● WHAT NEEDS TO BE DONE: In the equation-of-motion derivation, how would you say this sentence in Spanish: "The complementary function for this differential equation has already been found in the previous part (Equation 161), so we only need to find a particular solution."

● SELECTED EXTRACT:
The displacement of the particle from the fixed point \(A\) is now \(x+a+y\). Therefore the velocity of the particle is \(\dot{x}+\dot{y}\) and the acceleration of the particle is \(\ddot{x}+\ddot{y}\). Using Newton’s second law, the equation of motion is

\[\begin{split} \begin{align*} & m(\ddot{x}+\ddot{y})=-2 m \omega(\dot{x}+\dot{y})-2 m \omega^{2} x \\ \Longrightarrow & \ddot{x}+2 \omega \dot{x}+2 \omega^{2} x=-\ddot{y}-2 \omega \dot{y} \tag{164} \end{align*} \end{split}\]

In the question, we are given that

\[ \begin{equation*} y(t)=a[2 \sin (\omega t)-\cos (\omega t)] \tag{165} \end{equation*} \]

Therefore

\[\begin{split} \begin{align*} & \dot{y}(t)=a \omega[2 \cos (\omega t)+\sin (\omega t)] \tag{166}\\ & \ddot{y}(t)=a \omega^{2}[-2 \sin (\omega t)+\cos (\omega t)] \tag{167} \end{align*} \end{split}\]

and therefore Equation (164) becomes

\[\begin{split} \begin{align*} \ddot{x}+2 \omega \dot{x}+2 \omega^{2} x & =a \omega^{2}[2 \sin (\omega t)-\cos (\omega t)-4 \cos (\omega t)-2 \sin (\omega t)] \\ & =-5 a \omega^{2} \cos (\omega t) \tag{168} \end{align*} \end{split}\]

The complementary function for this differential equation has already been found in the previous part (Equation 161), so we only need to find a particular solution. For this, try

\[ \begin{equation*} x_{P}(t)=p \cos (\omega t)+q \sin (\omega t) \tag{169} \end{equation*} \]

where \(p\) and \(q\) are constants to be determined. Then

\[\begin{split} \begin{align*} & \dot{x}_{P}(t)=-p \omega \sin (\omega t)+q \omega \cos (\omega t) \tag{170}\\ & \ddot{x}_{P}(t)=-p \omega^{2} \cos (\omega t)-q \omega^{2} \sin (\omega t) . \tag{171} \end{align*} \end{split}\]

Substituting Equations (170-171) into Equation (168) gives

\[\begin{split} \begin{align*} -p \omega^{2} \cos (\omega t)-q \omega^{2} \sin (\omega t)+2 \omega[-p \omega \sin (\omega t)+q \omega \cos (\omega t)] & +2 \omega^{2}[p \cos (\omega t)+q \sin (\omega t)] \\ & =-5 a \omega^{2} \cos (\omega t) \tag{172} \end{align*} \end{split}\]

We now equate the coefficients of \(\cos (\omega t)\) and \(\sin (\omega t)\) on either side of the equation, giving the following two equations for \(p\) and \(q\)

● RAW DATA:
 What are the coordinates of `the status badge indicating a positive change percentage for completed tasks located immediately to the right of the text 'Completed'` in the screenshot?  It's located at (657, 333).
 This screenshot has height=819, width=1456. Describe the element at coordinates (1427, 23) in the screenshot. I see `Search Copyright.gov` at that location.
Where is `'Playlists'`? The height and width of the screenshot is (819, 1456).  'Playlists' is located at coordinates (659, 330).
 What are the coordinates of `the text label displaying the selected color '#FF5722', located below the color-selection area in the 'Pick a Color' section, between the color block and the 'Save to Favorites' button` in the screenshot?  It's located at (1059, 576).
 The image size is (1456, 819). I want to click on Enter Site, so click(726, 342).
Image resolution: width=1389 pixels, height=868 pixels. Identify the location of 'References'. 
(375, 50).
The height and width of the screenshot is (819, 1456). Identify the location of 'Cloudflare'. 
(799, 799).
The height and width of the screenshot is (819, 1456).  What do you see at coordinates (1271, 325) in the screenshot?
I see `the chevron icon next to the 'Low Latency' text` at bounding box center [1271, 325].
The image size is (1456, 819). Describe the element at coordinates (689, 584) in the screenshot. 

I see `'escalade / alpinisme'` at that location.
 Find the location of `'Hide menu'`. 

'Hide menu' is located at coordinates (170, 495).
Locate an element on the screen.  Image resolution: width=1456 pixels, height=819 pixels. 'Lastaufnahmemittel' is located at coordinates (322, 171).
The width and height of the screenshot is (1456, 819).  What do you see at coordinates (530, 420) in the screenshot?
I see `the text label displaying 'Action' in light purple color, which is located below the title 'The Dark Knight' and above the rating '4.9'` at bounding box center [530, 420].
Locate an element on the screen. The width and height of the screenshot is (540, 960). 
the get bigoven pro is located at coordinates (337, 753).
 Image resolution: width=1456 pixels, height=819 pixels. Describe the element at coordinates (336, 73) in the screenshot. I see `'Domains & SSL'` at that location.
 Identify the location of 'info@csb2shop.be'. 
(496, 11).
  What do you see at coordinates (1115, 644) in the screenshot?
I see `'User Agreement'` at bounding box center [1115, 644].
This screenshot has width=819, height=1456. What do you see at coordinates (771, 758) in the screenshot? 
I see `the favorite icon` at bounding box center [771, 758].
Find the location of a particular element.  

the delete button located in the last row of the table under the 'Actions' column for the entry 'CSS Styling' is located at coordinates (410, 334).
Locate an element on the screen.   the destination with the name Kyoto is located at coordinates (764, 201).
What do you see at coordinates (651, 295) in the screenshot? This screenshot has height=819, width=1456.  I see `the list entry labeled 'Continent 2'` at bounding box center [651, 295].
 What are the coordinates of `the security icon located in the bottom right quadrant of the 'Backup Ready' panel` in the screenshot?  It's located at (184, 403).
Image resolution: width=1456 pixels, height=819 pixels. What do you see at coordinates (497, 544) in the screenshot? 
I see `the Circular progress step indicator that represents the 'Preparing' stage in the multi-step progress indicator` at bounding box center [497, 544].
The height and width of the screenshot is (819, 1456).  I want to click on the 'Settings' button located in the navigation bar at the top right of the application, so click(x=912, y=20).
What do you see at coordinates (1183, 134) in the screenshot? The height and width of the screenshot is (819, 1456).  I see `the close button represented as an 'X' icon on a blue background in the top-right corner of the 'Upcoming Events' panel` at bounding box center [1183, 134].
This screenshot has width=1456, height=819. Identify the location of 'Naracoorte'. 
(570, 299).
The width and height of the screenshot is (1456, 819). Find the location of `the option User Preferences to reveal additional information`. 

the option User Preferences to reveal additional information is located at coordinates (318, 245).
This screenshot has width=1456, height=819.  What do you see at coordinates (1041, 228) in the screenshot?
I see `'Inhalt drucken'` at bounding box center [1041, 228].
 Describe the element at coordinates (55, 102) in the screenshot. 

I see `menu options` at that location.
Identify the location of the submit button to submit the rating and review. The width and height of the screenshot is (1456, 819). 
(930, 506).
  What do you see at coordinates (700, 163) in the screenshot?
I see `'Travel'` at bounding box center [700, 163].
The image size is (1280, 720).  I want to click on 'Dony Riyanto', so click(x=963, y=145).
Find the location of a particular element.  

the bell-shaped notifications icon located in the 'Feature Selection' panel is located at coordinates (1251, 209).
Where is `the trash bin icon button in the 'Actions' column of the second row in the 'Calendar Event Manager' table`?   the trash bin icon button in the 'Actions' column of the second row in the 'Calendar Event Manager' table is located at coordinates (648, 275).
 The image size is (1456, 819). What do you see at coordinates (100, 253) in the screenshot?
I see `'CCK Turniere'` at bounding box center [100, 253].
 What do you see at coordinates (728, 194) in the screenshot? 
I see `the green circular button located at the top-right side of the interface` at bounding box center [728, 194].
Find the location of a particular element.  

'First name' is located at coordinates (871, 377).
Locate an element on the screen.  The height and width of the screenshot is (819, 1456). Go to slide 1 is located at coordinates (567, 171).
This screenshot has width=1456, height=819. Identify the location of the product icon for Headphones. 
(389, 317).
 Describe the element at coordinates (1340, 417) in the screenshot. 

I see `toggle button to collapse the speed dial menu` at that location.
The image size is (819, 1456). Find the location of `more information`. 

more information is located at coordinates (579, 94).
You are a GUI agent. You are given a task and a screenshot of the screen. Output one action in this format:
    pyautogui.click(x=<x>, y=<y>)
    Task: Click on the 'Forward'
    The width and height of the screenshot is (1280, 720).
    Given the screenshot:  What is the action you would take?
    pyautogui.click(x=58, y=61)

● TASK SOLUTION: La función complementaria de esta ecuación diferencial ya se encontró en el apartado anterior (Ecuación 161), por lo que solo necesitamos hallar una solución particular.